* _Given passage_:
____________________

The actions goes on in the border areas between Iran and Afghanistan.
The Iranian government confiscated the film, and Babak Payami spent a
brief time in prison because of it.
(from official Tromsø 2004 Film Festival programme)
FIPRESCI
informs
At the Tromsø
International Film Festival (Norway, high up in the North, January 13-18,
2004) the
Prize of the International Critics (FIPRESCI Prize) will tonight be awarded
to "Silence
Between Two Thoughts" (Sokout beyne do fekr) by Babak Payami (Iran,
2003).
The jury
has beem comprised of:
Shahla
Nahid, France
Neil
Young, UK
Charlotte
Munch, Norway.
Klaus
Eder
Fédération
Internationale de la Presse Cinématographique (FIPRESCI)
Sunday, 18th
January, 2004
A
Miracle in Tromso
Babak Payami’s
third feature, Silence Between Two Thoughts, was in retrospect
a brave film to program at 8.30pm on a Friday night in downtown Tromso,
this most "party-minded" of Norwegian cities. As the title indicates,
this is a cerebral, challenging, ambitious film which an impatient viewer
could misinterpret as pretentious, its careful pace laying
Payami open to accusations of "slowness" and "ponderousness"
- hence
the numerous walk-outs, which certainly didn’t aid the film-watching
experience of those who chose to remain in their seats.
But the hasty
folk who headed out into the chilly air for the more raucous delights
of "Blue Rock Cafe" may now ‘repent at leisure.’ Certainly the
audience for the 11.30am showing the next morning - of whom only two exited
prematurely - would be quick to point out the strengths
within Payami’s film, which, although demanding, amply rewards whatever
work the viewer is willing to expend.
Payami takes
an ambitiously oblique approach to narrative, purposefully and persistently
withholding information, and with many of the key events taking place
just outside the edge of the frame. With the air of a universal fable,
the film unfolds in an unspecified, semi-desert landscape
(born in Tehran, Payami grew up in Afghanistan, and shot this film very
near to the ill-fated Iranian city of Bam).
The narrative
is simple, and a brutal editor could no doubt condense the plot to less
than a third of the film’s 95-minute running-time: a young soldier working
for Haji, a charismatic tribal leader, executes two men. But just as he
is aiming his Kalashnikov at the third condemned person, a stay of execution
is imposed by Haji. It turns out that the "criminal"is a virgin
woman, and to kill her would send her soul to heaven instead of hell.
Haji’s interpretation of scriptural law comes up with a cruel solution:
the executioner must marry his "victim" ... who he would then,
presumably, have to execute following the consummation of their union.

____________________

* _Your tasks_:
(1) Reproduce everything in the passage about Silence Between Two Thoughts from "The actions goes" down to "Film Festival programme)", keeping every word and mark unchanged.
(2) Pick up the passage about Silence Between Two Thoughts after its final sentence and keep writing it in the same style.
The data that comes next is separate material and has no connection to the passage about Silence Between Two Thoughts.

* _Data block_:
____________________

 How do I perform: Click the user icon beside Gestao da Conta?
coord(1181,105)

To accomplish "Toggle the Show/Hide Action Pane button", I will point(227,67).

____________________

* _Answers to the exercises_:
(1)
The actions goes on in the border areas between Iran and Afghanistan.
The Iranian government confiscated the film, and Babak Payami spent a
brief time in prison because of it.
(from official Tromsø 2004 Film Festival programme)

(2)
But Haji’s plan is imperilled by the encroachment of wider forces,
and also by the resistance from the unwilling "happy couple."
Payami takes
an original, idiosyncratic approach to some issues which can seldom have
been more pressing: religious dogmatism is his main target, and his rigorous,
austere approach is unwavering in its treatment of injustice and exploitation.
The dialogue is as sparse as the drought-ravaged landscape, but Payami
invests each word with enormous meaning and power. His control of images
and sound - and their interaction - is no less economic, his camera often
tracking with painstaking care over indoor and outdoor environments (the
stunning opening shot audaciously clocks in at over ten minutes), at other
times remaining fixed on certain tableaux until the viewer gradually deciphers
the various symbolic elements, and/or penetrates into the deeper levels
of meaning behind the seemingly barren surfaces.
The crucial
importance of these images wasn’t helped by the fact that Tromso had to
screen a print converted from 35mm to DVD - the result of the film having
been banned by Iran’s authorities, and the best prints having been confiscated.
As Payami himself remarked before the second screening, being able to
present Silence Between Two Thoughts at all was "a
miracle" in itself: its success in Tromso with both the public and
the
critics indicates that this is a "miracle" whose conclusion
has yet to
be reached.
Neil
Young
(with
assistance from fellow-jurors Charlotte Glaser Munch and Shahla Nahid)
© FIPRESCI
2004
18th
January, 2004
(seen 17th January : Fokus Cinema, Tromsø – Tromsø
International Film Festival)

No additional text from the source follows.